B. Viability Mapping
MR images of a B16-F10 cell viability gradient are shown in Fig. 3. Thirty diffusion-weighted contrast acquisitions were averaged to generate the image shown in (a). A gradient amplitude of 8.12 G/cm, b-value of 800 s·mm−2, and Δ of 100 ms were used to generate contrast. A reference scan, to which the contrast-optimized scan was normalized, was generated using the same pulse sequence timing, but no diffusion weighted gradient. Two scans were averaged for the diffusion-weighted reference. The frequency offset used to generate contrast for the MT-weighted image shown in (b) was 3.3 kHz. A frequency offset of 200 kHz was used for the MT reference scan to which the contrast sensitive scan was normalized. The contrast and reference scans were both averaged from two acquisitions. The same imaging settings and pulse sequences were used for all other figures in this study.
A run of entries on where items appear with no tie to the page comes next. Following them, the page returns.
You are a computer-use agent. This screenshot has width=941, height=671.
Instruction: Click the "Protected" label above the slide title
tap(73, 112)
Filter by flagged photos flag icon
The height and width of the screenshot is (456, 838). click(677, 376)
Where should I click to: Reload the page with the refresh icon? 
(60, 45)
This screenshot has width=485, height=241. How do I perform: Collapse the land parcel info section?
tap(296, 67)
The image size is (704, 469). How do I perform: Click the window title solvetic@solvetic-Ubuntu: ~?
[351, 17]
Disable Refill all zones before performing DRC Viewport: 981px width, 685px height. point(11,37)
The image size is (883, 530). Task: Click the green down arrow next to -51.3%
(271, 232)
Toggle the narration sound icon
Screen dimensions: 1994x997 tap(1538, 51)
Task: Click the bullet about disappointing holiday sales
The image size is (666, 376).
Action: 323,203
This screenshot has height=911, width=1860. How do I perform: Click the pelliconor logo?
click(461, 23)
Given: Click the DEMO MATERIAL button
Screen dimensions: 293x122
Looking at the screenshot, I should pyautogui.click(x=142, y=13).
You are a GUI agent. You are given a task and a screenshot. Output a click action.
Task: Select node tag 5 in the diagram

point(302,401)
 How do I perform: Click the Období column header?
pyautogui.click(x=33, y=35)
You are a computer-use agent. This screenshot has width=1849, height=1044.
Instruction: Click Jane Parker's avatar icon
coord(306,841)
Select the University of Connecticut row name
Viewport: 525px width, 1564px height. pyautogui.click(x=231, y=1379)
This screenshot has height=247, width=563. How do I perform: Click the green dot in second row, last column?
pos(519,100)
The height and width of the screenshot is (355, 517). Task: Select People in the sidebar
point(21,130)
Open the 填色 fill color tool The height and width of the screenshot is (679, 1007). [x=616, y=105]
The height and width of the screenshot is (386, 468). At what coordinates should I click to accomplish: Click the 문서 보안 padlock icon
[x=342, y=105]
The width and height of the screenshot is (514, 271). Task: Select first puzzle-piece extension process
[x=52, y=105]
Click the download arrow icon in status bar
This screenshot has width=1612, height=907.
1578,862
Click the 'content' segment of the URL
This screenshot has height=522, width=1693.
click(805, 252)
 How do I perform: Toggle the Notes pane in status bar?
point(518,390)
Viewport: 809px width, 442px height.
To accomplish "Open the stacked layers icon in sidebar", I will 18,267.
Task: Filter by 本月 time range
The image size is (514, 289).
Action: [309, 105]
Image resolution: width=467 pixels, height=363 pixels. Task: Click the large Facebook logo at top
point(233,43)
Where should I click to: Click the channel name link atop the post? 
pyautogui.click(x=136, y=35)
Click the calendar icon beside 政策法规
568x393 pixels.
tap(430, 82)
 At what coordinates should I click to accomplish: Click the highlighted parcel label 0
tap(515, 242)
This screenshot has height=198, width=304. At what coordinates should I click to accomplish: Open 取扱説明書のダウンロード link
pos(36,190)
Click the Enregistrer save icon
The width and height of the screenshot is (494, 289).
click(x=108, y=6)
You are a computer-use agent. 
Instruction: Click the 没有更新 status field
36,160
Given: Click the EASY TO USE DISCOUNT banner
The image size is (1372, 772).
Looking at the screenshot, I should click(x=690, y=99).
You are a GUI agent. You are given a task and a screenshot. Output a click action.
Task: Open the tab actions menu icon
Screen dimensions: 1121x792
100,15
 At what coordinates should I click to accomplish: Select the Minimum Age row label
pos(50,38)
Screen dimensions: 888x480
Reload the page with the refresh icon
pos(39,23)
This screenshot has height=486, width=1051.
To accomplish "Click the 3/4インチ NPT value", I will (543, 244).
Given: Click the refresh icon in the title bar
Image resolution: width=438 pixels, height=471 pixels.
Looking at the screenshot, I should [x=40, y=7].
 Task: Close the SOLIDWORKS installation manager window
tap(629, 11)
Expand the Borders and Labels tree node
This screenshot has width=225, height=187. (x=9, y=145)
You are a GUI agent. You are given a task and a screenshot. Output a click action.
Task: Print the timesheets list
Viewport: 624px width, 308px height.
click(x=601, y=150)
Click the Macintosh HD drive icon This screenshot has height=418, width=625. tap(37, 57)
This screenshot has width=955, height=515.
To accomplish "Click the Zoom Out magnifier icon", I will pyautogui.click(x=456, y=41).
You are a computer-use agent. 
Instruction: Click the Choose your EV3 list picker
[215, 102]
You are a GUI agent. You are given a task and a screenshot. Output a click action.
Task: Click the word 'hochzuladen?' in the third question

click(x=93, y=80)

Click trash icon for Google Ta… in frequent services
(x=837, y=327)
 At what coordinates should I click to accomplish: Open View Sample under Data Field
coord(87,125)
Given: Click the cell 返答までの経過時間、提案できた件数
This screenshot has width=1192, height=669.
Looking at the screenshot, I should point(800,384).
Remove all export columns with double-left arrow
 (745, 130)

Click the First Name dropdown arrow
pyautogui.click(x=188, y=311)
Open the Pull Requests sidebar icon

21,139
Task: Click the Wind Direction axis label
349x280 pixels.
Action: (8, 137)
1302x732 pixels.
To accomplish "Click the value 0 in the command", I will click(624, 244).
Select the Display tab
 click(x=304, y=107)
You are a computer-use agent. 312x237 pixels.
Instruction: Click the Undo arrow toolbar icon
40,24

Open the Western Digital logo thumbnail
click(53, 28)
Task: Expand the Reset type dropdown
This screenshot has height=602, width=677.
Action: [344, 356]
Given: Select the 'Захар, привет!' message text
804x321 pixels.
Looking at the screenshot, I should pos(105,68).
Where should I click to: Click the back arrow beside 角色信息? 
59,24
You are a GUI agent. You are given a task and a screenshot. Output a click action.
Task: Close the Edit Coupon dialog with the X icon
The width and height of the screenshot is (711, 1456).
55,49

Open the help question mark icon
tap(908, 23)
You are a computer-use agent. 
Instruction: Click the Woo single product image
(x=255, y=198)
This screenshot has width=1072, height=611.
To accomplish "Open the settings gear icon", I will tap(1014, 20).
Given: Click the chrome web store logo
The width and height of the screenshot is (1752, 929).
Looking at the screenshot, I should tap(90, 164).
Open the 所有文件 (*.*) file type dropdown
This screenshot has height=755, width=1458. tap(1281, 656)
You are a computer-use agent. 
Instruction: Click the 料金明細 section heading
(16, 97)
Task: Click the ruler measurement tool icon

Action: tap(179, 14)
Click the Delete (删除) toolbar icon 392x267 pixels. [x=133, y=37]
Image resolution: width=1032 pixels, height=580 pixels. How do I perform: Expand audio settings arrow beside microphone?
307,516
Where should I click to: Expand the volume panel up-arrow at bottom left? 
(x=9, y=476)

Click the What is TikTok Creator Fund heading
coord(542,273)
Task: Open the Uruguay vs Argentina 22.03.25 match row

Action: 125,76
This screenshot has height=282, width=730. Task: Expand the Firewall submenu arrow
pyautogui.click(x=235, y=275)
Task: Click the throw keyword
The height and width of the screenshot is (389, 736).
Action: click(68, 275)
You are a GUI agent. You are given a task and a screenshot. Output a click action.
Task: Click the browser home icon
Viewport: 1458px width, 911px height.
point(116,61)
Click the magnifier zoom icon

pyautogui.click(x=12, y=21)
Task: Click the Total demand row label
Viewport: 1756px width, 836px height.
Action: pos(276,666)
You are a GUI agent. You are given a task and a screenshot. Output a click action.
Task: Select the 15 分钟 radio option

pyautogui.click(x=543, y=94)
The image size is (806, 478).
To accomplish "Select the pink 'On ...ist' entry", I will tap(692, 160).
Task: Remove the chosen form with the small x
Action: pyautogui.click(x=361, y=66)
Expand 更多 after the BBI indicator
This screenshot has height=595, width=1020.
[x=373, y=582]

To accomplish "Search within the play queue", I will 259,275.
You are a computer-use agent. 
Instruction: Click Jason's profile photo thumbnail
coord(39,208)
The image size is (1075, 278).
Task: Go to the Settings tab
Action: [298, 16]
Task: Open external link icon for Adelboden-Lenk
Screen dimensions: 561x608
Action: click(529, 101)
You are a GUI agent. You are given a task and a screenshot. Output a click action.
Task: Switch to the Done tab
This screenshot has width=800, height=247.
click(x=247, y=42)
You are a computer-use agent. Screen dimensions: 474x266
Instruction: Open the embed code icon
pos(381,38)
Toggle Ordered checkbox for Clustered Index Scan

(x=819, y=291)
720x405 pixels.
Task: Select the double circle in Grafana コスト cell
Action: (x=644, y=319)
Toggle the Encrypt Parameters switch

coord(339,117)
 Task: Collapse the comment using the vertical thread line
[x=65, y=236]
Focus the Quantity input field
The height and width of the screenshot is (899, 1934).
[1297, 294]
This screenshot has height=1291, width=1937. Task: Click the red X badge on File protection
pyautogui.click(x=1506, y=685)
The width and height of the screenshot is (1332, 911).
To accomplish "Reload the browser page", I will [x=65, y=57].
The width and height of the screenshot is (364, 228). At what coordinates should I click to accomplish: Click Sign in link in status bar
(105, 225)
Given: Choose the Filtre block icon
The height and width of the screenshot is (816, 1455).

In Fig. 3 (a), the diffusion-weighted image shows distinct layers of increasing signal intensity corresponding to increasing viability, whereas the MT-weighted image shows less sensitivity to the changing viability. In the diffusion-weighted image, all layers with viability greater than 0% are distinct from the baseline signal (acellular agarose above and below the layers). Despite being indistinguishable from each other, the layers in the MT-weighted image are clearly distinct from the acellular agarose region surrounding the layers, indicating that at this cell concentration, the MT weighting detects the presence of cells without being heavily impacted by viability. When the signals from each layer were quantified, all layers were found to be significantly different from each other in the diffusion-weighted image, whereas only four of the six pairwise comparisons between layers in the MT-weighted image were significantly different, and the difference was much less pronounced.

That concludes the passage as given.